* What you need to do *
Please find the lines in the entries below that contain the word "agent", and copy each one.

(Beginning of Data supplied)

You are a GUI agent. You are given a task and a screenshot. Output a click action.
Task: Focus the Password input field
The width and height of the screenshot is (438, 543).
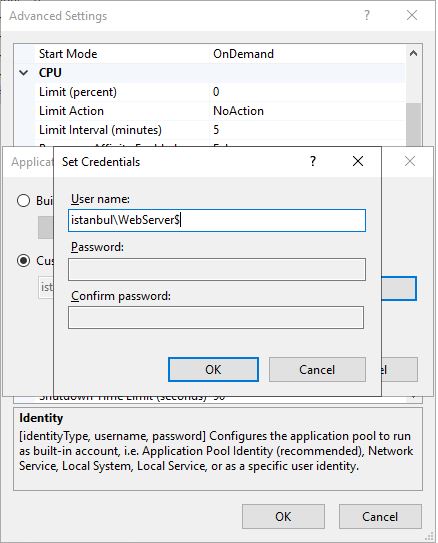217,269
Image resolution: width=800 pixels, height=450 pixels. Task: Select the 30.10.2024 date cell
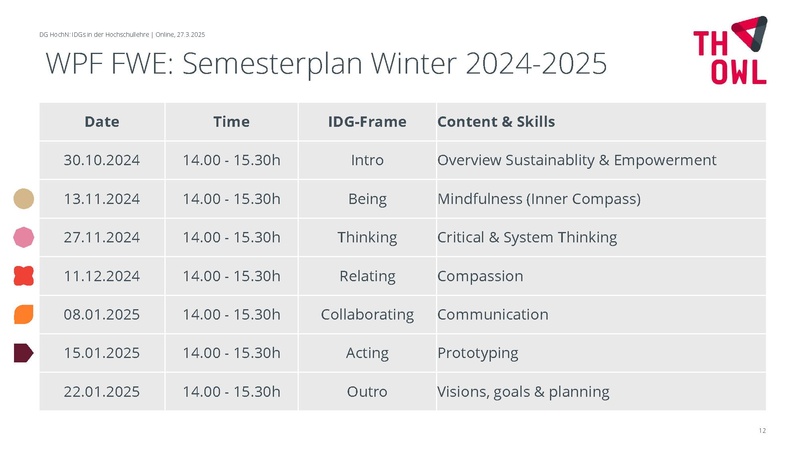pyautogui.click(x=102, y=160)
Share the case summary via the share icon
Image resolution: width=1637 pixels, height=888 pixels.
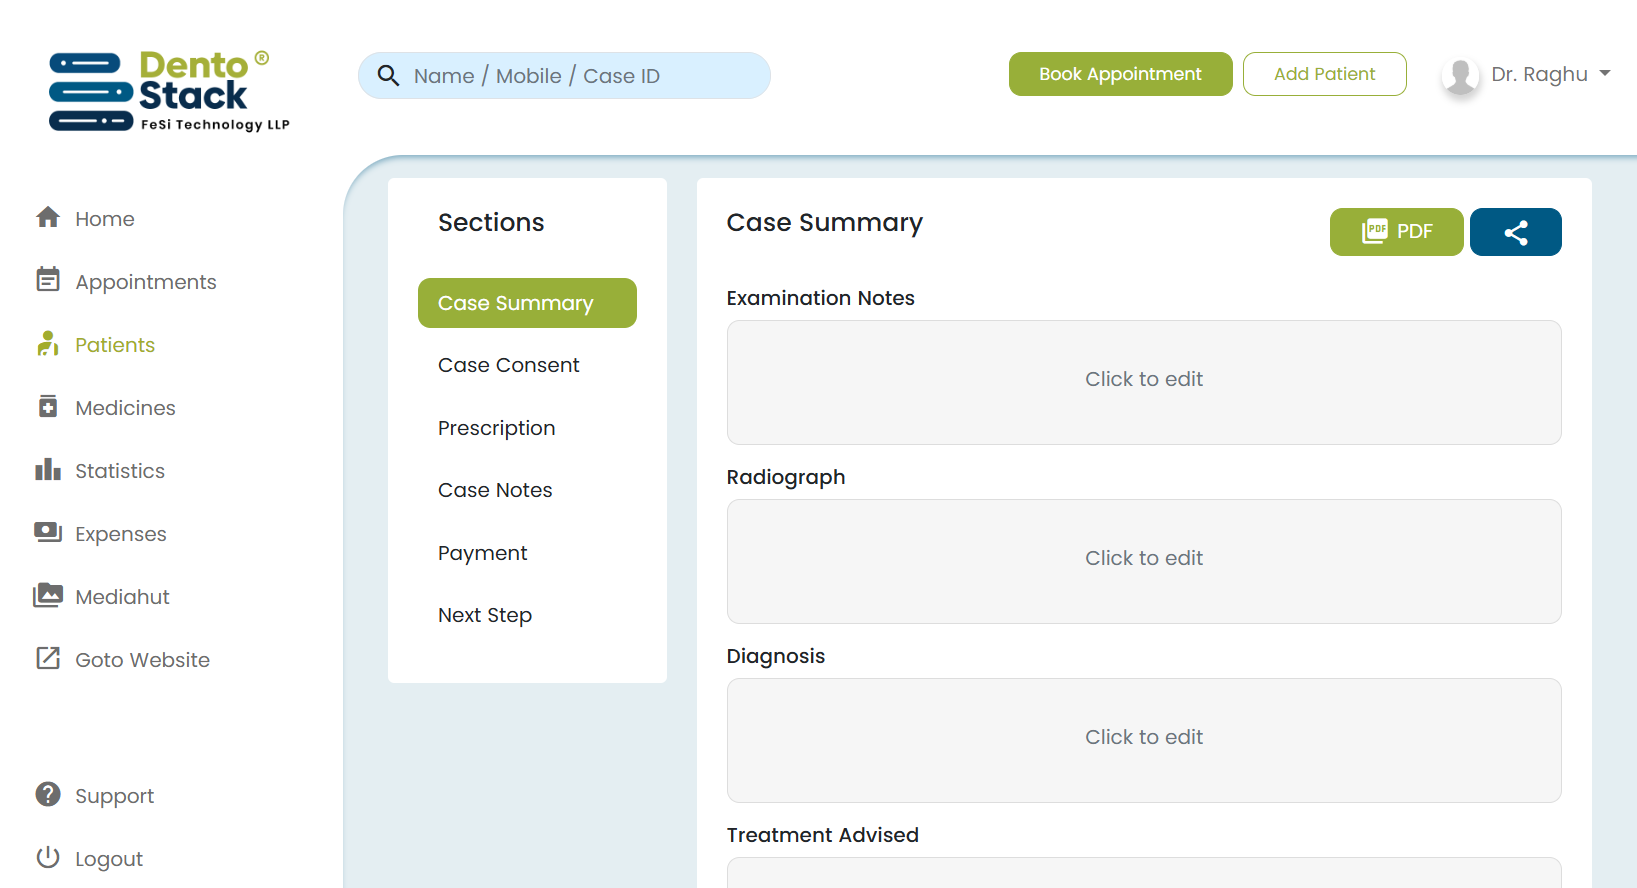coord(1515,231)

(End of Data supplied)
(Beginning of Data supplied)

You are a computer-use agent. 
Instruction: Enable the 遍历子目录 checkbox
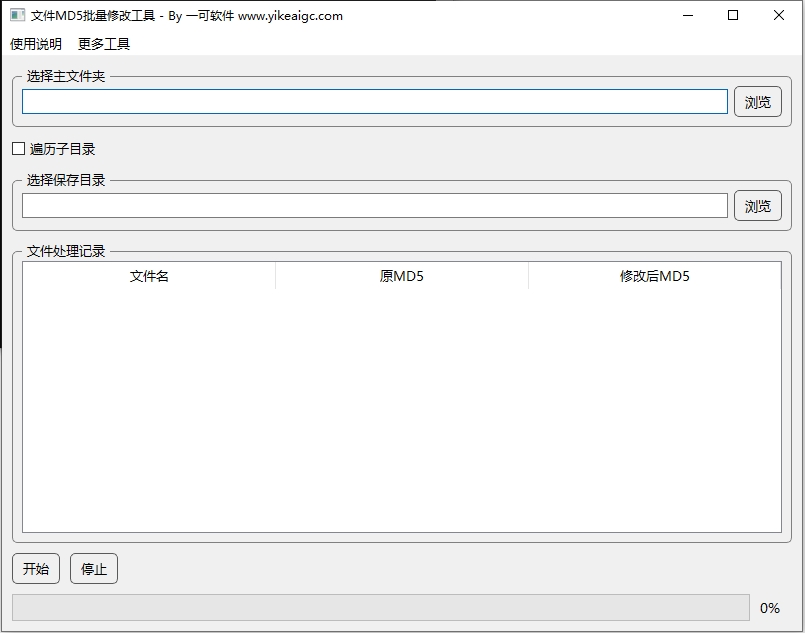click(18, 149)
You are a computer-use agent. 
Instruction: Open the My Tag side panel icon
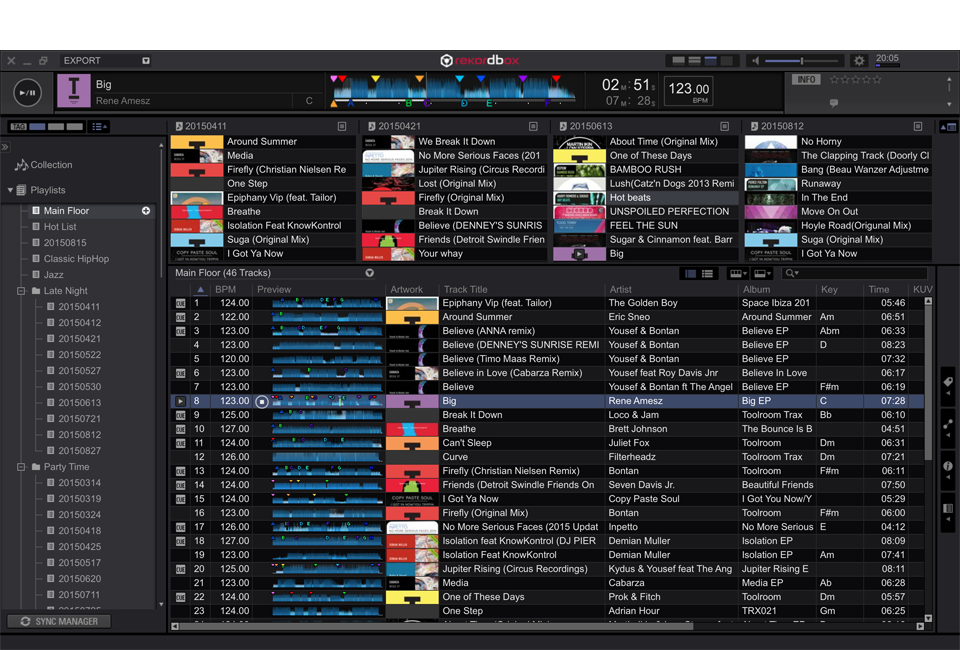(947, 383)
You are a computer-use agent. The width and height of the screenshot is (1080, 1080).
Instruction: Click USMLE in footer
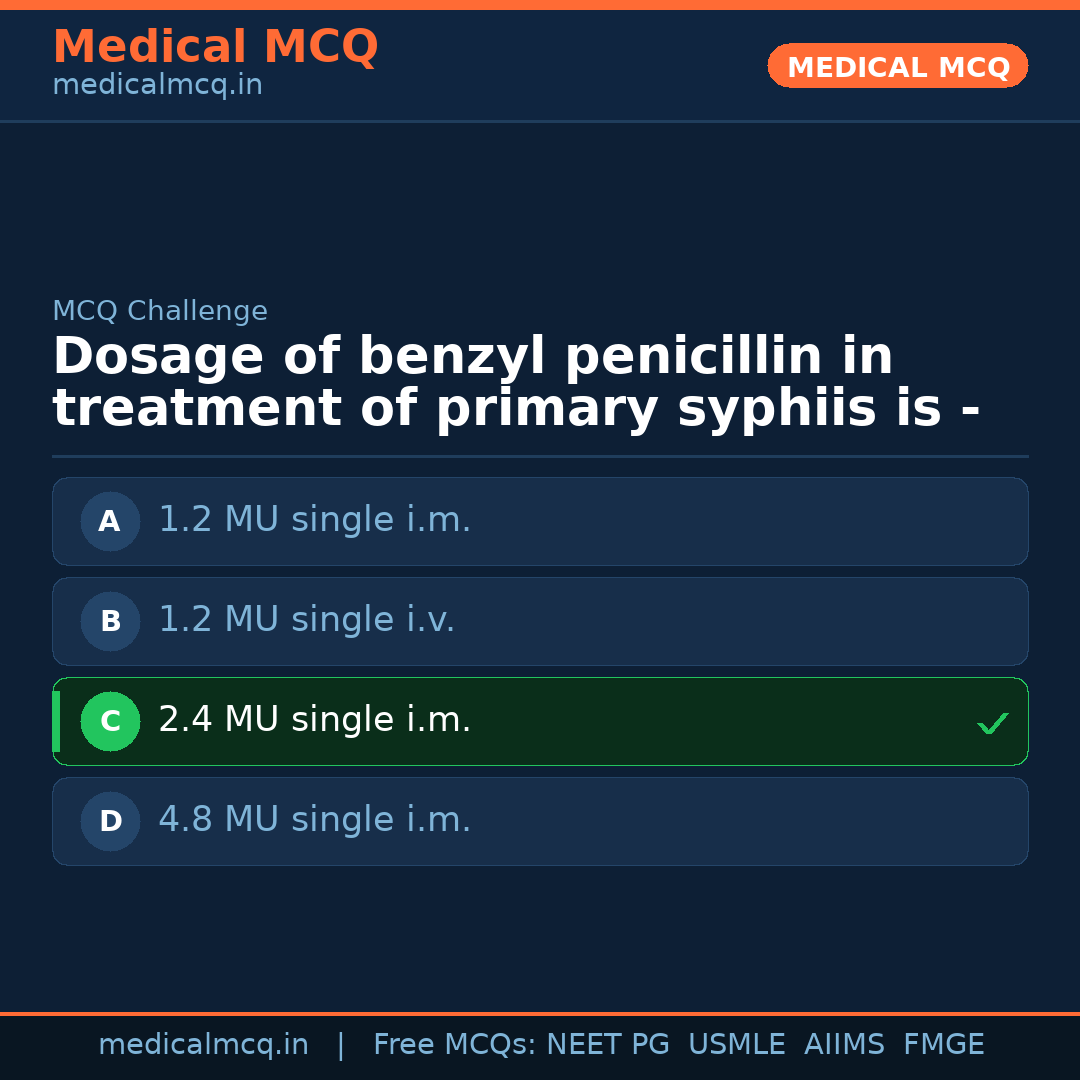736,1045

(End of Data supplied)

* Task solution *
You are a GUI agent. You are given a task and a screenshot. Output a click action.
You are a computer-use agent. 
You are a computer-use agent. 
You are a computer-use agent. The width and height of the screenshot is (1080, 1080).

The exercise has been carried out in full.